Some developments in general variational inequalities.

*(English)* Zbl 1134.49304
Summary: General variational inequalities provide us with a unified, natural, novel and simple framework to study a wide class of equilibrium problems arising in pure and applied sciences. In this paper, we present a number of new and known numerical techniques for solving general variational inequalities using various techniques including projection, Wiener-Hopf equations, updating the solution, auxiliary principle, inertial proximal, penalty function, dynamical system and well-posedness. We also consider the local and global uniqueness of the solution and sensitivity analysis of the general variational inequalities as well as the finite convergence of the projection-type algorithms. Our proofs of convergence are very simple as compared with other methods. Our results present a significant improvement of previously known methods for solving variational inequalities and related optimization problems.
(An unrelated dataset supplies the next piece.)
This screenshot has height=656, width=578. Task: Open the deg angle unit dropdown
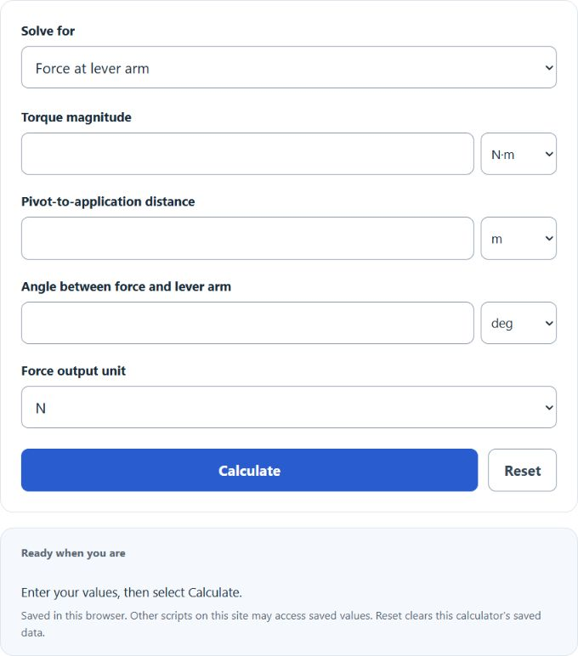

Since the general variational inequalities include (quasi) variational inequalities and (quasi) implicit complementarity problems as special cases, results presented here continue to hold for these problems. Several open problems have been suggested for further research in these areas.

##### MSC:

49J40 | Variational methods including variational inequalities |

47H10 | Fixed point theorems for nonlinear operators on topological linear spaces |

47J20 | Inequalities involving nonlinear operators |

49Q12 | Sensitivity analysis |

90C33 | Complementarity and equilibrium problems; variational inequalities (finite dimensions) |